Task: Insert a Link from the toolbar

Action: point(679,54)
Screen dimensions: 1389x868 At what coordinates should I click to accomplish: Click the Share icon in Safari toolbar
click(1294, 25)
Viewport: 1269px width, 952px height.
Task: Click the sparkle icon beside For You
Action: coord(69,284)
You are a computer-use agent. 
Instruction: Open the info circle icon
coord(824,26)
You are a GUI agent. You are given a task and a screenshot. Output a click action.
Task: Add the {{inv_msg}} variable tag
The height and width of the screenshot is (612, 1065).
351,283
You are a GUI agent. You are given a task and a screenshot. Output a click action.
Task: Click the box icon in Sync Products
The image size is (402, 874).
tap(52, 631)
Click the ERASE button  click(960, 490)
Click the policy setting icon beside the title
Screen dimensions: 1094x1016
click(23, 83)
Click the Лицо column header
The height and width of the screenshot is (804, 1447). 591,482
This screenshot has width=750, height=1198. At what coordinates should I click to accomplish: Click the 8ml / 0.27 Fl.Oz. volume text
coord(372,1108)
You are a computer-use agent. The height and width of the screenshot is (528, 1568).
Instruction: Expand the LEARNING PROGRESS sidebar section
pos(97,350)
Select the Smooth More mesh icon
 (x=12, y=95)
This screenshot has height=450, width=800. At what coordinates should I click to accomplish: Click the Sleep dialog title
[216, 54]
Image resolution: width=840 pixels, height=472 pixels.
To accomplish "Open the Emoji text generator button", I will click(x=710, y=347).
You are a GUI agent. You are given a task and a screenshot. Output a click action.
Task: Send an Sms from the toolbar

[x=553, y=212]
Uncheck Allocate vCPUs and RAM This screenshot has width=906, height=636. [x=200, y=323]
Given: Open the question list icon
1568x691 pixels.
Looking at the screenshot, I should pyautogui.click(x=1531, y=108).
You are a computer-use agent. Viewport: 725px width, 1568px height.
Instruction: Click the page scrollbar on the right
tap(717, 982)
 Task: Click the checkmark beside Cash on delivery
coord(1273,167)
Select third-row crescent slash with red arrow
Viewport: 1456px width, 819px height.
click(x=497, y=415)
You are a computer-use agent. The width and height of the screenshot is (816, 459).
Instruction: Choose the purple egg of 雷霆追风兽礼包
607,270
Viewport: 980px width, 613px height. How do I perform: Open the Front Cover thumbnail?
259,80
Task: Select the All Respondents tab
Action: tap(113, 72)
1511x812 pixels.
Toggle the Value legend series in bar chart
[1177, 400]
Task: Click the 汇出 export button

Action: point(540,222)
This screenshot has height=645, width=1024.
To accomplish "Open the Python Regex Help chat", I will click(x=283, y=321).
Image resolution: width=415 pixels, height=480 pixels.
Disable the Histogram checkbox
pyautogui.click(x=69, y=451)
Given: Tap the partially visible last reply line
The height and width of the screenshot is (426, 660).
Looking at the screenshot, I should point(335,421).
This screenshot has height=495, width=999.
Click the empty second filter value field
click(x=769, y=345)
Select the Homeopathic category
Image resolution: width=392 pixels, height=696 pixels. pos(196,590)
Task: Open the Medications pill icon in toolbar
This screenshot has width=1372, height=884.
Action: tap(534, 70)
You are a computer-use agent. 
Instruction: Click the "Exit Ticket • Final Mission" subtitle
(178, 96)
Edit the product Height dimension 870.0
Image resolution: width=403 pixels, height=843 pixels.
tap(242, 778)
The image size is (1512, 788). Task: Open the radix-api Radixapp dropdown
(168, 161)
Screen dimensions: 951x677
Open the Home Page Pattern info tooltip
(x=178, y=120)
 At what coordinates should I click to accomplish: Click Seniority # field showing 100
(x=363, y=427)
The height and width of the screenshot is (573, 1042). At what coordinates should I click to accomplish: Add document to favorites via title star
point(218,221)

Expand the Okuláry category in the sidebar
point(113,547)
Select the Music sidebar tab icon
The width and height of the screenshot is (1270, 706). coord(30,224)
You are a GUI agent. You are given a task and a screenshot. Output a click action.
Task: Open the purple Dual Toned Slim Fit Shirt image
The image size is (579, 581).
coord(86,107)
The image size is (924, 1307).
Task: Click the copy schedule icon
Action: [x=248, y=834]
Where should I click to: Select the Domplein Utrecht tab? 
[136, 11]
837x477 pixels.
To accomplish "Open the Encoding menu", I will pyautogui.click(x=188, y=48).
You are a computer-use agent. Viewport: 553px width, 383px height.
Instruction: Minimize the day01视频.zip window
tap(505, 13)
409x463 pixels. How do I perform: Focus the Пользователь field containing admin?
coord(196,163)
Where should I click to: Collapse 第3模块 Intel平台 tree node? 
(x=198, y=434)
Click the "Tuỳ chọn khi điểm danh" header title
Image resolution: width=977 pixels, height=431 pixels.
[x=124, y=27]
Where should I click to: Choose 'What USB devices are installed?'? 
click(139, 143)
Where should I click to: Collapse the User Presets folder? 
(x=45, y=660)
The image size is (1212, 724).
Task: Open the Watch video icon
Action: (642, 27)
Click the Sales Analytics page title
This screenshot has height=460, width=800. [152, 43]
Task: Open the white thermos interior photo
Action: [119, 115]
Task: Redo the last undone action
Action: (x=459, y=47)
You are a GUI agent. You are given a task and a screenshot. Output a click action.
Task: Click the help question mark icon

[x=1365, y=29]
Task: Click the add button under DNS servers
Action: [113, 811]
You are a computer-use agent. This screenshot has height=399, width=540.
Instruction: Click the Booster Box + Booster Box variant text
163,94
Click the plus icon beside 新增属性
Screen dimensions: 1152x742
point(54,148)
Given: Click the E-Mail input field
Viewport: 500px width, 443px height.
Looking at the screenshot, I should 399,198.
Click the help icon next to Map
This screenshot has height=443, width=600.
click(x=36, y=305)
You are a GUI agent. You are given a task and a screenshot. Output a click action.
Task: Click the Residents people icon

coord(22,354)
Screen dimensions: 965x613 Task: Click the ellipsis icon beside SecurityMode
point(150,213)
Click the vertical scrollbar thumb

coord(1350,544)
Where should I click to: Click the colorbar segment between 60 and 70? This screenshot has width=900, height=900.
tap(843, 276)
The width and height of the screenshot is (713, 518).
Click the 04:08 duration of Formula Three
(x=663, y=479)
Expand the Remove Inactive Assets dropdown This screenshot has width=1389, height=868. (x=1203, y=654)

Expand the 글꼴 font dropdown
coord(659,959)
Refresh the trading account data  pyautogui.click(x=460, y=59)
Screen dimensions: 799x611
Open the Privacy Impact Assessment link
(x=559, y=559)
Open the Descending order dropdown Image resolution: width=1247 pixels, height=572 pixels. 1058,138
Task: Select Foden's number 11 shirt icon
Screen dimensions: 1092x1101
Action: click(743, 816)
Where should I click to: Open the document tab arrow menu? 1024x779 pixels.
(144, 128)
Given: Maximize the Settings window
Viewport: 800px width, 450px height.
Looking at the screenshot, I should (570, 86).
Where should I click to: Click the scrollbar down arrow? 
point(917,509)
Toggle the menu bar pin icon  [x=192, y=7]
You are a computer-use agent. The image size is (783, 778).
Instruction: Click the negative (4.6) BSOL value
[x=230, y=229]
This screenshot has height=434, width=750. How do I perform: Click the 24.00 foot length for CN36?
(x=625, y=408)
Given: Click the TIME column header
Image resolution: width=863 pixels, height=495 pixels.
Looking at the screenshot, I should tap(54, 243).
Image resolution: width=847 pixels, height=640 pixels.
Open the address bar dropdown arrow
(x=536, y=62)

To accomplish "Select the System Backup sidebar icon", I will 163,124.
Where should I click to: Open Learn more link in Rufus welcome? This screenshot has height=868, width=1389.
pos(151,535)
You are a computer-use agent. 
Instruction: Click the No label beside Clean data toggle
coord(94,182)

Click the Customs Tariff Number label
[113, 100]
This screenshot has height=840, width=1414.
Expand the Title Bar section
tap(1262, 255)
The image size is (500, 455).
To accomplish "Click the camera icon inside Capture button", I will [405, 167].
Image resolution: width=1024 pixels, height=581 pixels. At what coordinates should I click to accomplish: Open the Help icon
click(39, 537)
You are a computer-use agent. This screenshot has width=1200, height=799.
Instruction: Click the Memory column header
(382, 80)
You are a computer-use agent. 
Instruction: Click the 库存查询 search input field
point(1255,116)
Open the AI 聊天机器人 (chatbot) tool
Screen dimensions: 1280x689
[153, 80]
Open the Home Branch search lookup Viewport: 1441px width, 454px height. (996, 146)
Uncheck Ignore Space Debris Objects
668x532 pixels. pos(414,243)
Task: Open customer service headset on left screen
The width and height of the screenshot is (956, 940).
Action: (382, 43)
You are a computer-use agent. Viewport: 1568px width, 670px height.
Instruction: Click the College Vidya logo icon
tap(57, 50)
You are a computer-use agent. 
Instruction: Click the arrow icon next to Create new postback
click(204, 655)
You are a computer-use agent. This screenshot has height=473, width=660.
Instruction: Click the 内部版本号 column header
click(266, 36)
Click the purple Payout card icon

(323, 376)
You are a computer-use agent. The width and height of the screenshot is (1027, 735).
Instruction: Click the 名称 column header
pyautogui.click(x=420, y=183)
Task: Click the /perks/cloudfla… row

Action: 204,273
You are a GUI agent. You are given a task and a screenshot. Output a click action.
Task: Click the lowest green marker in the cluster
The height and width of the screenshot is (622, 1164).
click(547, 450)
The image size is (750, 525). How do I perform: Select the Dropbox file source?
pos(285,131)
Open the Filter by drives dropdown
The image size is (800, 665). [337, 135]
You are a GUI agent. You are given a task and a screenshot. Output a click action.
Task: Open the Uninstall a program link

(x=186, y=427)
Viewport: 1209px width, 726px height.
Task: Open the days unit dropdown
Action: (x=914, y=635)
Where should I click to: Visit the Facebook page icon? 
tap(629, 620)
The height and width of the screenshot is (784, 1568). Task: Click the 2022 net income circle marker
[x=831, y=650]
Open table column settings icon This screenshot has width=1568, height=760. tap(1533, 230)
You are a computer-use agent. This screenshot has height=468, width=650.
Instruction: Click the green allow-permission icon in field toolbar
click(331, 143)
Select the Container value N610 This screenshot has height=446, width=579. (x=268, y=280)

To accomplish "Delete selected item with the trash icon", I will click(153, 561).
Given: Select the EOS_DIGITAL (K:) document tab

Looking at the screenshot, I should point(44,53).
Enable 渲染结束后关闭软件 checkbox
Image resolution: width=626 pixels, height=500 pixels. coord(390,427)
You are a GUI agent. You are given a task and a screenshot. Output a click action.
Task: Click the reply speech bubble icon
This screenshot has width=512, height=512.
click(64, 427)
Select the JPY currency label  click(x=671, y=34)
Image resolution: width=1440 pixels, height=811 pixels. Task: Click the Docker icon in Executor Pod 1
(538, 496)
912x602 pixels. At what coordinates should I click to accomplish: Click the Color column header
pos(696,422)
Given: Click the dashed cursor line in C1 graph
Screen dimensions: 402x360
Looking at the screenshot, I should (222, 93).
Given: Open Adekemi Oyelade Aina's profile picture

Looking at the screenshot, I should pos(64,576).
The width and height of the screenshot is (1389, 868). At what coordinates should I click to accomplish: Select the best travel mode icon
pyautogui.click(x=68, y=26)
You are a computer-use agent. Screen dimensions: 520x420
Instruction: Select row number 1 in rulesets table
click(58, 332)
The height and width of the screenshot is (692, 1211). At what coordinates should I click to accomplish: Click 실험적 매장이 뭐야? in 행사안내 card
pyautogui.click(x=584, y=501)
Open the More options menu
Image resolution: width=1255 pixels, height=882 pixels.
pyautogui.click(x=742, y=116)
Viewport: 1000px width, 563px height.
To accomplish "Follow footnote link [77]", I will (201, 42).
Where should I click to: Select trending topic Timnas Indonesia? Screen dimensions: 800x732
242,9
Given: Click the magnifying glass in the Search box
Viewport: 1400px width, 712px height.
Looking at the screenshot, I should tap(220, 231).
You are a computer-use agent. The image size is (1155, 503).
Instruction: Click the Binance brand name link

◇ ◇ ◇ ◇ ◇ ◇ ◇

**Your task:**
All of the lines above that carry the string "reply" need to be found and copied.

**Finished task:**
Given: Tap the partially visible last reply line
Task: Click the reply speech bubble icon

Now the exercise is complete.